The Old Bibi had good ideas but little staying power. He saw his political survival as rooted in pleasing an American President (then, Clinton) and satisfying Clinton’s and the media’s obsession with signing ceremonies, winners and losers and constant drama. What actually happened when Netanyahu could not say “no” – and signed the Hebron accords, made dramatic concessions at Wye Plantation, and failed to return from Wye with a liberated Jonathan Pollard, as he had been promised by Clinton – was that he alienated his own base, lost his political standing and credibility, and soon thereafter, his office.

“No” has a power all its own, and any self-respecting country has to say it on occasion – even to friends and allies – when its interests are jeopardized. Thus, at the G-20 summit in London in March, President Obama made two requests – for more European troops in Afghanistan and for increased stimulus spending by European countries. All of Europe responded to both American requests with a polite but resounding “no,” and somehow, life went on. The same can happen – did happen ? – here, and life, indeed, does go on.

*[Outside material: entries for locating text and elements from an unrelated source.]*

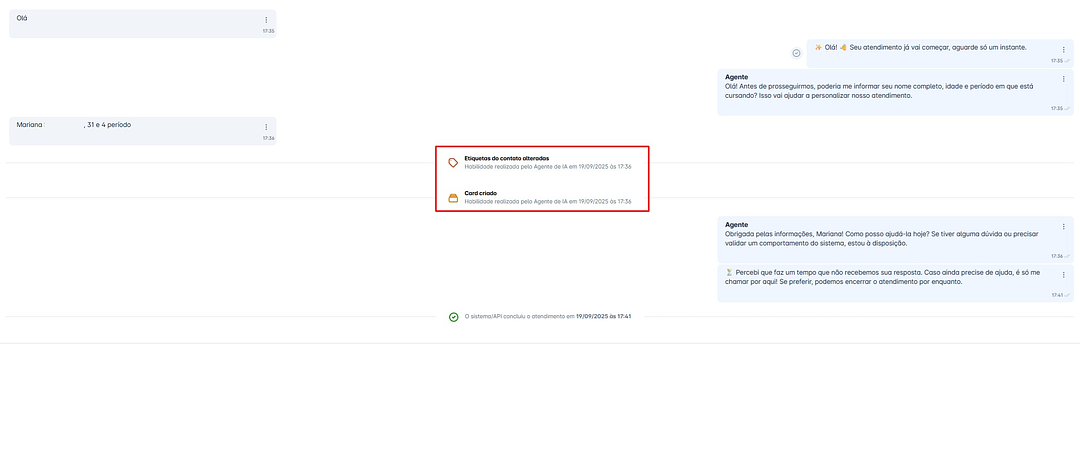
Task: Open options on "Seu atendimento já vai começar" message
Action: pos(1063,50)
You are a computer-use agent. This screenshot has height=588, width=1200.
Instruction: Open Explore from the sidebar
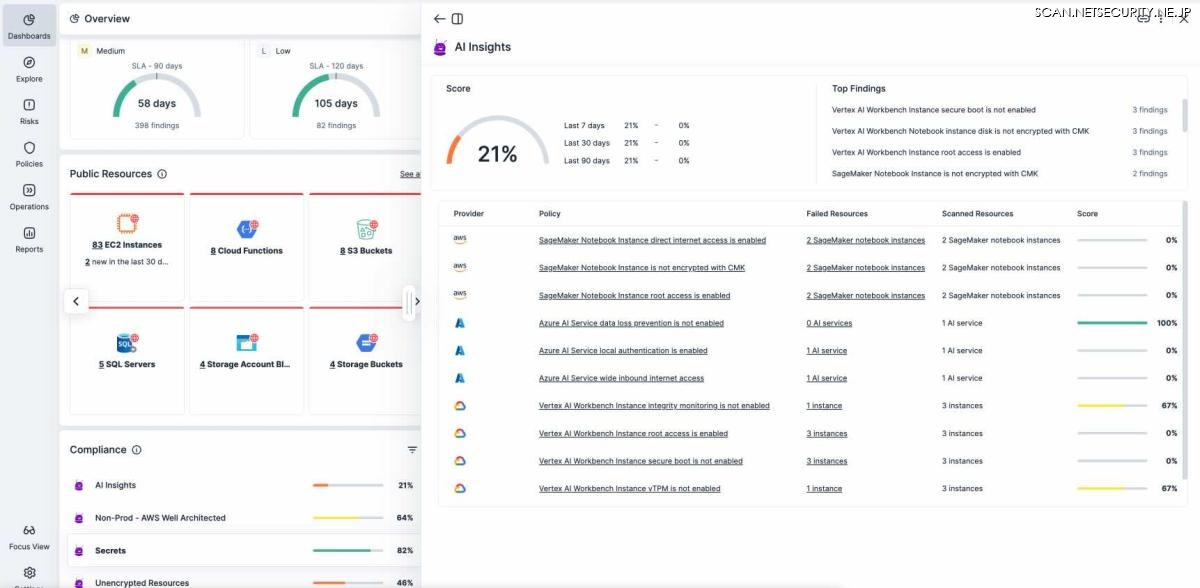pos(29,68)
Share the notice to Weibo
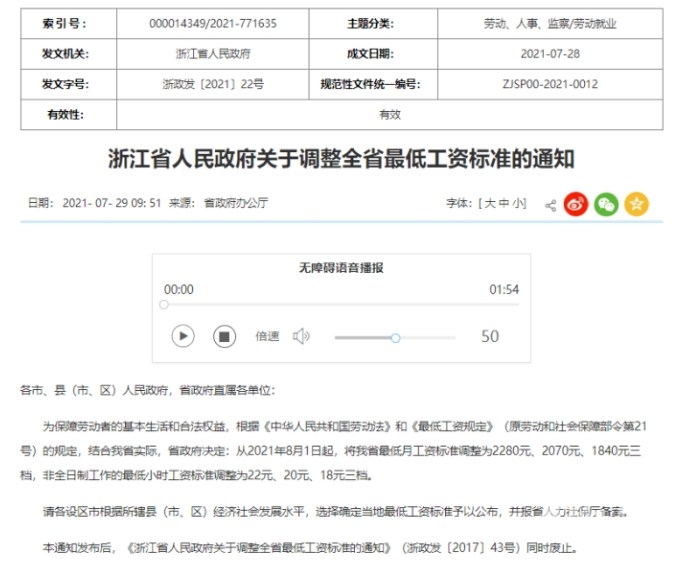Screen dimensions: 676x579 576,204
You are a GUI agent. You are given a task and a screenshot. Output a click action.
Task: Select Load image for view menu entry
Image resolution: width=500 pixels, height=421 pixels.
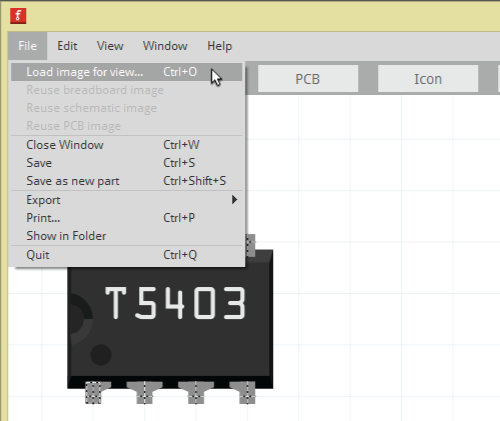pos(127,72)
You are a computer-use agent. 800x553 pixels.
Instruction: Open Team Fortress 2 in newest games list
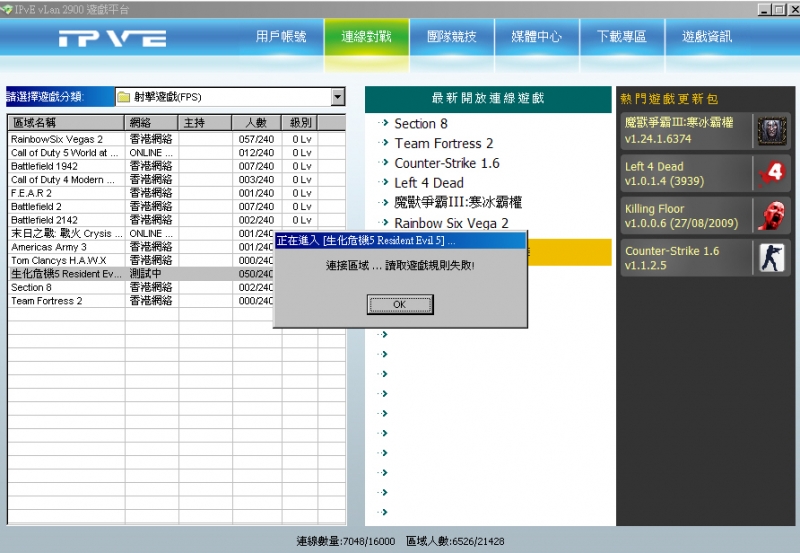pos(443,143)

Of course, the possibility cannot be ruled out that Obama will be tossed the bone of the uprooting of some outposts, as a “sign” of Israeli conciliation and a message to the Arabs that Israel will still play ball. If so, that would be an error on a number of grounds, including the fundamental notion that Israel need not show its conciliatory credentials. Most of the problems of the last 15 years have been caused by that pointless exercise, so it is foolhardy to keep heading down that road to a dead end.

New Bibi is in the strong position of being able to tell the American president that he, too, was elected on a platform of “change,” and he is charged with making a stark and dramatic break with the misguided policies of the past that have led Israel into this political and strategic morass. He is well situated  – together with FM Lieberman – to introduce into Israeli diplomacy a new paradigm, where progress is made not toward peace but towards stability and prosperity, and Israeli surrenders of its territory – that has grievously weakened its strategic standing – are a thing of the past.

Good for him that he refused to publicly endorse a Palestinian state, and that he insists on diplomatic recognition of Israel as a Jewish State. That, coupled with the expansion of Israel’s settlements and a relentless war waged without letup on the terrorist infrastructure, bodes well for the immediate future. It bears a reminder that during Netanyahu’s first term as PM, terror declined dramatically, and less than 30 Jews were murdered by Arab terrorists from 1996-1999. That was the outgrowth of a strong policy, but Old Bibi received no political credit for that (bitter irony, that, in light of the monstrous years of terror that followed) because he betrayed himself and the people who elected him.

If appearances reflect reality, then New Bibi may accomplish great things, and there may finally be a Likud PM who governs from the right and implements the policies and preferences of those who elected him into office. What a novel concept that would be (!), and that would greatly facilitate Israel’s rehabilitation from its recent debacles.